*** Opening of Entries provided ***
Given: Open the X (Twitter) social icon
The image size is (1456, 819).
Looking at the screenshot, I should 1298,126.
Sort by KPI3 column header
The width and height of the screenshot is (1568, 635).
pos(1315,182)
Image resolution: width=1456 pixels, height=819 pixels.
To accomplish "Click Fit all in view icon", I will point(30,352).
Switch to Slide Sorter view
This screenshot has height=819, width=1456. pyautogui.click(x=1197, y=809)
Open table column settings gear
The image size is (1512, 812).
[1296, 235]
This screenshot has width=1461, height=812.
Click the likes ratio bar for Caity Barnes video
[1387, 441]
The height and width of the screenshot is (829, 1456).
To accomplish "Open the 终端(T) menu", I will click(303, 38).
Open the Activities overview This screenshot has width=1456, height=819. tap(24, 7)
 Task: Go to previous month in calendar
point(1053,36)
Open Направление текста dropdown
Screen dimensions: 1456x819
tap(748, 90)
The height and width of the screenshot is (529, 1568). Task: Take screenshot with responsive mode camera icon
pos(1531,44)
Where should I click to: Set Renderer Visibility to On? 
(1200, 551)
*** Close of Entries provided ***
--- Exercise details ---
Exactly the lines from the one containing "The height and width of the screenshot is (529, 1568)." through the final line of the records must appear in your reply, and no others.

--- Solution for this problem ---
The height and width of the screenshot is (529, 1568). Task: Take screenshot with responsive mode camera icon
pos(1531,44)
Where should I click to: Set Renderer Visibility to On? 
(1200, 551)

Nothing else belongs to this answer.